Every briefing held by press secretary/midsize object Sean Spicer is special, but today’s briefing, in which Spicer shouted at CNN’s Jim Acosta and read news clips for seven (seven!) minutes to defend Donald Trump’s absurd claim that Barack Obama tapped his phone, was something special.
Spicer was asked about the fact that that Paul Ryan and the Senate Intelligence Committee both said on Thursday that they had seen zero evidence to support Trump’s claim. Spicer responded by reading out of context and disconnected news reports that mentioned the attention paid to Trump’s campaign by intelligence agencies. Many of these reports were actually about the close, unprecedented, and troubling level of contact between Trump’s campaign and Russian officials.
In other words, to defend Trump’s claim that Obama tapped his phones and to rebut the growing bipartisan consensus that Trump’s allegation was garbage, Spicer scored a massive own goal.
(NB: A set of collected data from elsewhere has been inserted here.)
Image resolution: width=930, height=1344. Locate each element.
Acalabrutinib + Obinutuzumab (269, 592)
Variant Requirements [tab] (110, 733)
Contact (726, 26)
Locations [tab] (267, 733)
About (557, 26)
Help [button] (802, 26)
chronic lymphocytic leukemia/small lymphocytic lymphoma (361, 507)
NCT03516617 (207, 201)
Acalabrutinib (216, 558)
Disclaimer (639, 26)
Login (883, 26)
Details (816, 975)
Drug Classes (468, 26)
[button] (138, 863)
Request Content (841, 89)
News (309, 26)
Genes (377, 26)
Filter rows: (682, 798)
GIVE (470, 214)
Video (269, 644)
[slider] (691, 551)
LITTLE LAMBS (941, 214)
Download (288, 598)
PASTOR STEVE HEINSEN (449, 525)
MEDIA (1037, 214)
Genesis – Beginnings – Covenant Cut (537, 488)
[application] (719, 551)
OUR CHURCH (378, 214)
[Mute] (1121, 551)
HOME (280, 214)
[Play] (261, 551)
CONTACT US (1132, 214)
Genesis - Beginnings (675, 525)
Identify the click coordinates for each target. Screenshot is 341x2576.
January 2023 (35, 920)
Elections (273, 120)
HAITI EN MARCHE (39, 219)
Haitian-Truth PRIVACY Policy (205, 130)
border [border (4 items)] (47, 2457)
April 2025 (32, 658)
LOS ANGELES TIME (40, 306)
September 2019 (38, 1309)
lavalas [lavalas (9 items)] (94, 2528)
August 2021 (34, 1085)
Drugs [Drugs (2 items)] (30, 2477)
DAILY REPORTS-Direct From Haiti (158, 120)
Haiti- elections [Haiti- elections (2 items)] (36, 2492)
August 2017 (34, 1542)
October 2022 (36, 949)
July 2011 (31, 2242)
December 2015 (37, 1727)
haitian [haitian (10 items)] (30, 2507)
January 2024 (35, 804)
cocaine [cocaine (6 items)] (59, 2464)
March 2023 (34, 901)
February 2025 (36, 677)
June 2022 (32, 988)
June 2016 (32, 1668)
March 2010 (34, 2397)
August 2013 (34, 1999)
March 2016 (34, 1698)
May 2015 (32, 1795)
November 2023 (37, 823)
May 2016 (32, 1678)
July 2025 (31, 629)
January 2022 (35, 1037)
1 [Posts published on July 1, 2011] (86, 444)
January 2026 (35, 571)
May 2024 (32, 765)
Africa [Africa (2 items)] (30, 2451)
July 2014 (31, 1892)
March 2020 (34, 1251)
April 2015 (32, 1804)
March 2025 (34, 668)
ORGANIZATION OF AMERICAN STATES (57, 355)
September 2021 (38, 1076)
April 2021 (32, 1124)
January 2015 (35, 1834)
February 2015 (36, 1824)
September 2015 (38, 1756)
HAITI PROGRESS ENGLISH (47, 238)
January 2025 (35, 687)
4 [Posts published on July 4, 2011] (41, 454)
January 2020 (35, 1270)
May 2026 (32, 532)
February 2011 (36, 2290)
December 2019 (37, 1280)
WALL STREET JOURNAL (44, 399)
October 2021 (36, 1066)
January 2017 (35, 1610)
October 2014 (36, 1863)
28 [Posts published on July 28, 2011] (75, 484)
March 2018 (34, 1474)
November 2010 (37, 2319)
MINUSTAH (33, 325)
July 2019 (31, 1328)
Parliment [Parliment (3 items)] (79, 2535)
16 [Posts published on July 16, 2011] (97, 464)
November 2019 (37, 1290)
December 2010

This is part of the White House’s larger attempt to move the goalposts—to claim that Trump was not referring to wire tapping (despite tweeting the words “wire tapping” and “tapping” again and again), but instead was referring to communications that had been swept up by the NSA. That is obviously not what Trump was talking about at the time.
Acosta was one of the many reporters who picked up on the disconnect, leading to this memorable exchange.
Before Trump’s term is up (or he’s impeached or Spicer is fired—whatever comes first), Sean Spicer is going to lose it on air.